- _EXTRACTED TEXT_:
begin

Myroslava Gongadze's Lawyer Believes Fears Justified 
--------------------------------------------- ------ 
9.  (C)  Valentyna Telychenko, Myroslava Gongadze's attorney, 
told Emboff on May 20 that she had spoken with Aleksey 
Aleksandrov by telephone and he had raised the same concerns 
with her.  She noted that there were similarities between the 
Aleksandrov and Gongadze murders, and that in both cases the 
principal planners behind the murders have not been brought 
to justice.  When asked if the threat to Aleksandrov is real, 
she explained that although she would like to think Ukraine 
had made progress, she believed that harm could come to 
Aleksandrov - especially in Donetsk Oblast where politics, 
business, and organized crime are closely intertwined.  She 
added that although conditions in Donetsk Oblast had improved 
somewhat in recent years, unexplained killings and 
disappearances still occur.  She could not rule out the 
possibility that a petty criminal could be ordered by senior 
local officials to silence the Aleksandrov family, and noted 
that Gongadze faced the same fear and uncertainty about 
threats against him, but decided to stay on thinking the 
worst outcome would be a beating, before he was actually 
killed in 2000.

end

- _AVAILABLE DATA_:

begin

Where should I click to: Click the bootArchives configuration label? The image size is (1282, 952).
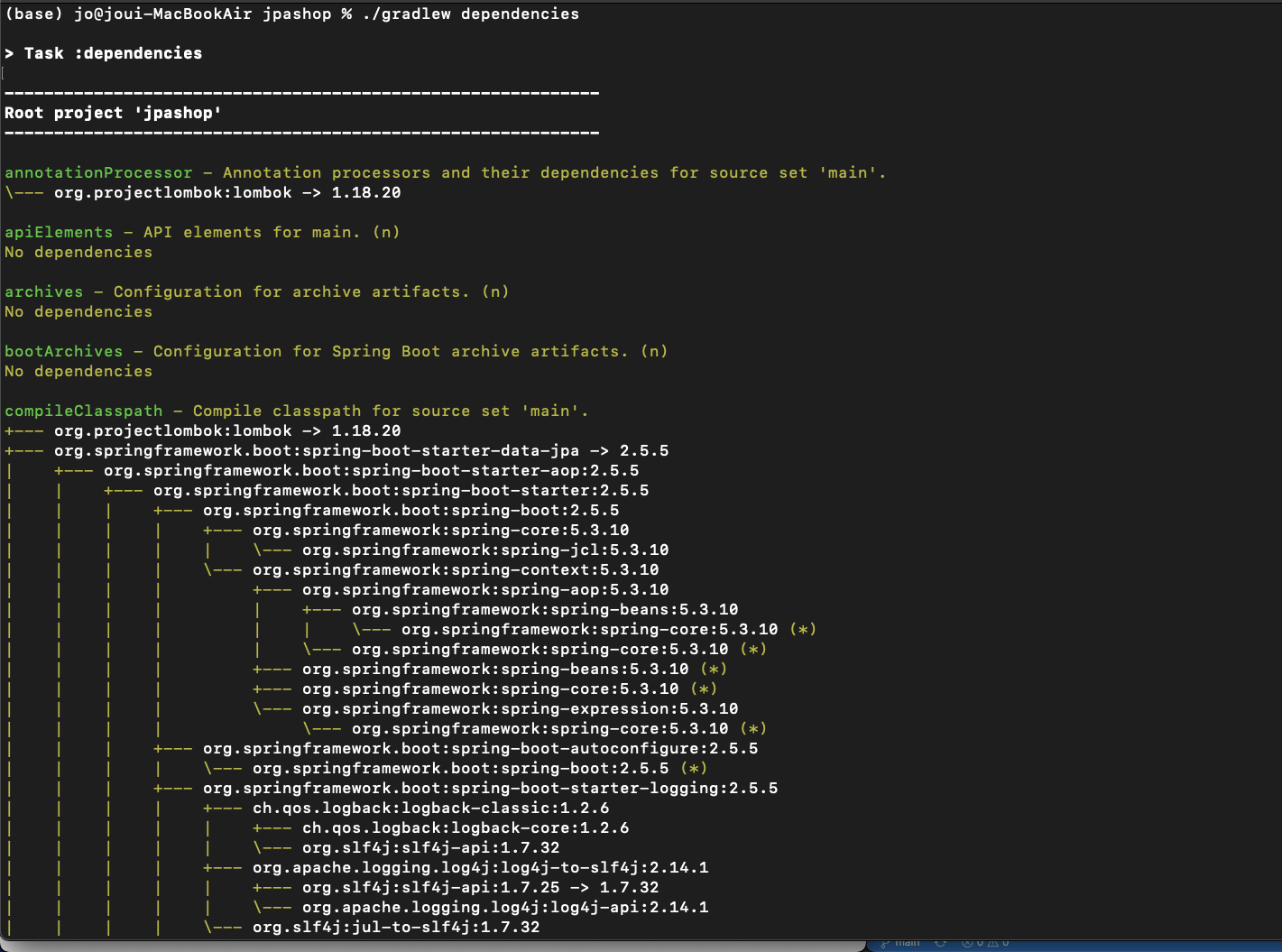pos(63,351)
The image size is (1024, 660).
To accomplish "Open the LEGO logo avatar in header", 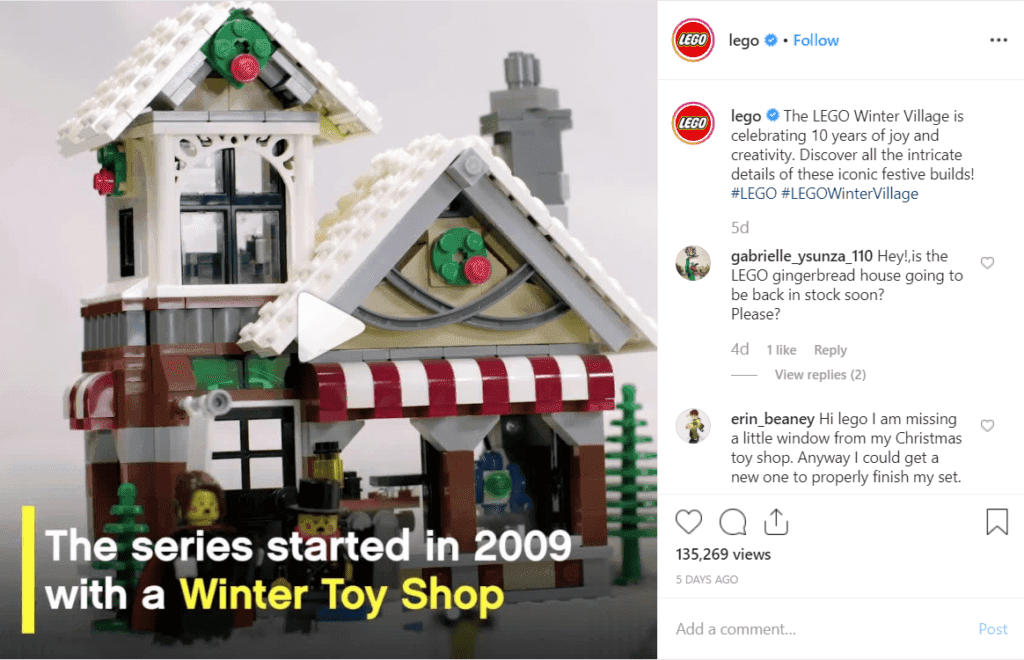I will click(x=693, y=40).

end

- _TASKS FOR THIS EXERCISE_:
1. In the excerpt about Gongadze's lawyer, translate this sentence into Spanish: "She added that although conditions in Donetsk Oblast had improved somewhat in recent years, unexplained killings and disappearances still occur."
2. According to the excerpt about Gongadze's lawyer, on what date did Valentyna Telychenko speak with Emboff?
3. Using the excerpt about Gongadze's lawyer, explain why Telychenko believed Aleksandrov faced particular danger in Donetsk Oblast.

- _EXERCISE RESPONSES_:
1. Añadió que, aunque las condiciones en el óblast de Donetsk habían mejorado algo en los últimos años, todavía se producen asesinatos y desapariciones sin explicación.

2. May 20

3. In Donetsk Oblast, politics, business, and organized crime are closely intertwined. Conditions there had improved somewhat in recent years, but unexplained killings and disappearances still occur.